Disebutkan, OW Tapak Menjangan dikelola oleh kelompok sadar wisata (Pokdarwis) desa setempat. Menurutnya, untuk masuk ke Tapak Menjangan ada loket masuknya. "Berdasarkan keterangan korban yang selamat itu mau mandi di saluran air yang dikelola oleh Pokdarwis airnya agak deras. Mereka pun ke sungai yang airnya lebih tenang. Sungai ini tidak dikelola Pokdarwis," kata Kapolsek Doro.
Meski di lokasi kejadian tidak hujan. Namun ternyata di bagian hulu hujan. Banjir bandang pun terjadi. "Banjir bandang datang. Mereka terjebak di sisi barat sungai. Satu hanyut, satunya bisa menyelamatkan diri," kata dia.
Menurutnya, sebagian besar destinasi wisata di Kecamatan Doro merupakan wisata air. Selain Tapak Menjangan, ada pula Bengkelung Park, Curug Madu, dan Pakuluran.
"Kita lakukan patroli terus. Kita imbau ke pengelola, baik yang dikelola oleh Pokdarwis maupun BUMDes, agar kalau situasinya hujan dihentikan. Tidak ada orang yang turun ke sungai karena bisa berbahaya," ujar dia.
Dikatakan, dari pantauannya sebagian besar pengelola wisata air, seperti di Tapak Menjangan, itu belum memasang papan peringatan agar pengunjung bisa lebih berhati-hati. "Harusnya ada imbauan dalam bentuk spanduk untuk tidak mandi di sungai tapi mandinya di tempat yang disediakan pengelola.
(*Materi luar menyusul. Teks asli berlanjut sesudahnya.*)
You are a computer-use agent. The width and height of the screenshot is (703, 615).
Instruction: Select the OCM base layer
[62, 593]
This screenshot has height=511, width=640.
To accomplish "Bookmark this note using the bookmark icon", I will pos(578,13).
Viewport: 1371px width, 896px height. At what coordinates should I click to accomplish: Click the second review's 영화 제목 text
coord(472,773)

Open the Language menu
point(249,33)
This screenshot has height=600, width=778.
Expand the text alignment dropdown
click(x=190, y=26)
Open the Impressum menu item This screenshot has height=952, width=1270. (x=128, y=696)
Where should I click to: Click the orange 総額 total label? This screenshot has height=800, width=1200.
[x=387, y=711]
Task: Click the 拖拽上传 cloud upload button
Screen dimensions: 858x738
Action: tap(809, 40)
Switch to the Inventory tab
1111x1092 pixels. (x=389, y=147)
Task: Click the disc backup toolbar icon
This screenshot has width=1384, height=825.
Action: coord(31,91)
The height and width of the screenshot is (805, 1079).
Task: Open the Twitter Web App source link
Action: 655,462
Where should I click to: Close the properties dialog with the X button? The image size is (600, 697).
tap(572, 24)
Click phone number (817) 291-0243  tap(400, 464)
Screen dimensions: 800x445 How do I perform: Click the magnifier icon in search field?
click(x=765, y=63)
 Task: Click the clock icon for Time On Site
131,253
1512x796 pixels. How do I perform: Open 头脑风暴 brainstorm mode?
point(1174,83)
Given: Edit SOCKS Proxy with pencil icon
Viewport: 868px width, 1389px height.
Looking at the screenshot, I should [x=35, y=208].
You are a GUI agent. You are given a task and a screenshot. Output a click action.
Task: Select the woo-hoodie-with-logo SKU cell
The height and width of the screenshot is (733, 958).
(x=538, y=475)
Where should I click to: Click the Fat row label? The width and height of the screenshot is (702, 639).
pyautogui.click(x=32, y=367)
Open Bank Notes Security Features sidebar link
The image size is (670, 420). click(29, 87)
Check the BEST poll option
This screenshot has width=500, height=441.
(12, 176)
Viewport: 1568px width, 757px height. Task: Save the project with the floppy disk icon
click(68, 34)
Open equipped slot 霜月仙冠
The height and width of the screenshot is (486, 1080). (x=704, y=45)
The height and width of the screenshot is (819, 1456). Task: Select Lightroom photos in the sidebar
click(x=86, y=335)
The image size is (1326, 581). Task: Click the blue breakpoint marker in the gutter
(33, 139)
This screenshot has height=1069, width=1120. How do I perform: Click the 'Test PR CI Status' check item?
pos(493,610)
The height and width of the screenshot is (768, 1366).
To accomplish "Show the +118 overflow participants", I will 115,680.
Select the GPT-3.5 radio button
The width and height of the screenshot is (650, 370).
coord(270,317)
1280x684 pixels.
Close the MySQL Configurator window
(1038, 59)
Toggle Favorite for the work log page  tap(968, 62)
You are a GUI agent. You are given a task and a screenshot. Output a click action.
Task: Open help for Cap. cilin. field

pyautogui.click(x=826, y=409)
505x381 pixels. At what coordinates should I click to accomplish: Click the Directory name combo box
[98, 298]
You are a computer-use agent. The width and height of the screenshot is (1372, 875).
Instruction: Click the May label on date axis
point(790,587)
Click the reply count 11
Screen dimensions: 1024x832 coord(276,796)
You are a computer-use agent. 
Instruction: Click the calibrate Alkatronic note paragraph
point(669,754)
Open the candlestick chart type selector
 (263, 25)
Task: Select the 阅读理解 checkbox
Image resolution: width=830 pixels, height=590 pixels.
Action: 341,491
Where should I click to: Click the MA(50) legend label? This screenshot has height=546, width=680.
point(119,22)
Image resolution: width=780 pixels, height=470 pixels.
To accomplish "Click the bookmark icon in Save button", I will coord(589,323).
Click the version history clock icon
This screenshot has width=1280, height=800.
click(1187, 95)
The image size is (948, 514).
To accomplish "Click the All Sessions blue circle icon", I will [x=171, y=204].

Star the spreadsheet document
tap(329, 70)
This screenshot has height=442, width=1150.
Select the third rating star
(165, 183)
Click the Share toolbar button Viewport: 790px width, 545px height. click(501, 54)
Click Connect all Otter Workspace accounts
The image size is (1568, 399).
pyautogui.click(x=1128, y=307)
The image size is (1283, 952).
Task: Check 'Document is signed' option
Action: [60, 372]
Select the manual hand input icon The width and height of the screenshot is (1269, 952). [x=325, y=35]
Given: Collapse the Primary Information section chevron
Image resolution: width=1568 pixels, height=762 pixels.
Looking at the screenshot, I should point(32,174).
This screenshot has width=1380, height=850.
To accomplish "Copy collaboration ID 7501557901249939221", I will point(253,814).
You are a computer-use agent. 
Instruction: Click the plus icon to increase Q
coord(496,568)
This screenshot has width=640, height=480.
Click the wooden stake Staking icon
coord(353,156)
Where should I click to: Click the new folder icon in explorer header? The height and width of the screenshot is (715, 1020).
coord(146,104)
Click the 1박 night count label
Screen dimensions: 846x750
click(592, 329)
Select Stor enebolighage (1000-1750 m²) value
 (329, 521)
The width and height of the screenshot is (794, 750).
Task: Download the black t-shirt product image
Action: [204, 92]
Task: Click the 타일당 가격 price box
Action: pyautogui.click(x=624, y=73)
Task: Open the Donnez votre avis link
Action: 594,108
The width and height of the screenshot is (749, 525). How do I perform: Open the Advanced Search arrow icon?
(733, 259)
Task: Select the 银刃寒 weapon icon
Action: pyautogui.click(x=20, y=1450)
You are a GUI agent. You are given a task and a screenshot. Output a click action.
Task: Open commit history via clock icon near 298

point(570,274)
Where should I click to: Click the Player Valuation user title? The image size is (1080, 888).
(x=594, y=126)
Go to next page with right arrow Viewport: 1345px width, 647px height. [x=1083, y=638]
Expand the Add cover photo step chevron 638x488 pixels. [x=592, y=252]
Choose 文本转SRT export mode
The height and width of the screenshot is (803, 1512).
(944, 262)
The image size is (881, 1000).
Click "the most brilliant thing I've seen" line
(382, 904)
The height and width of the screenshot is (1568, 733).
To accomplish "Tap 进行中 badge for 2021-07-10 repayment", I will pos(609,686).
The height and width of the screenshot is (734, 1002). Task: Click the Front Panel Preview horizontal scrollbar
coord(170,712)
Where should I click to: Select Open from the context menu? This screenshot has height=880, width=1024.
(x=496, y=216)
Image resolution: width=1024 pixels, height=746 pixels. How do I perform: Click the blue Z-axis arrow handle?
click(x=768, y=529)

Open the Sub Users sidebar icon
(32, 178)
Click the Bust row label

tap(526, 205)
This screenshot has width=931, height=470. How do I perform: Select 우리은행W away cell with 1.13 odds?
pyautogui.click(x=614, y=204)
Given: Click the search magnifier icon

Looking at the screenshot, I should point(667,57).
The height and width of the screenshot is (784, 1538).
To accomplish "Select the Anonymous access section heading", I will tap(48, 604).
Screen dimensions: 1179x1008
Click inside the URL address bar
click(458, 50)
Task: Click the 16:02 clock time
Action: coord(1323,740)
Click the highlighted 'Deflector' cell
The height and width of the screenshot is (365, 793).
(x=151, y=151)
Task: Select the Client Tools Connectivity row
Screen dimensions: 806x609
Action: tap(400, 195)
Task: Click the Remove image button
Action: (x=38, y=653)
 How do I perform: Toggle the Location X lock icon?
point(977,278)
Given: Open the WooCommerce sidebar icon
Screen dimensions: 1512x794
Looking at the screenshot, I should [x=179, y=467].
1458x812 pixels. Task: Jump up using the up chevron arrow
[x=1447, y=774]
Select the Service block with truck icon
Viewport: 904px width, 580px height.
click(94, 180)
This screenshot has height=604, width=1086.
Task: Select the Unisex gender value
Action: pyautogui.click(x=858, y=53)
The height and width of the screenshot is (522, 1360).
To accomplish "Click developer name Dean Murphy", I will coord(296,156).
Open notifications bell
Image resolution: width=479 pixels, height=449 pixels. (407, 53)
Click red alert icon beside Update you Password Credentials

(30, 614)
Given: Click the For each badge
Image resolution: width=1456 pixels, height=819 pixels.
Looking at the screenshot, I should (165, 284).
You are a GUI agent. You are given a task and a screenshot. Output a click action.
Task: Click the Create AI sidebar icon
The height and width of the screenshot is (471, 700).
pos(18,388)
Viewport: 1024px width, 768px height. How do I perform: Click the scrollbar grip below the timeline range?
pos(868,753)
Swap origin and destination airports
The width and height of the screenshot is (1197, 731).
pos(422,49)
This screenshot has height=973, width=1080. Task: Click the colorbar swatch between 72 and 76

Kalau yang mandi di sini (Tapak Menjangan) ada ban yang disewakan.
Cuma tanpa pengawasan tadi akhirnya ada yang turun ke sungai. Itu yang berbahaya. Harusnya ada pagar batasnya. Minimal ada imbauan untuk tidak mandi di sungai," kata dia.
Ia menambahkan, selain daerah aliran sungai rawan banjir bandang, daerah atas seperti Desa Sidoharjo dan Pungangan rawan longsor.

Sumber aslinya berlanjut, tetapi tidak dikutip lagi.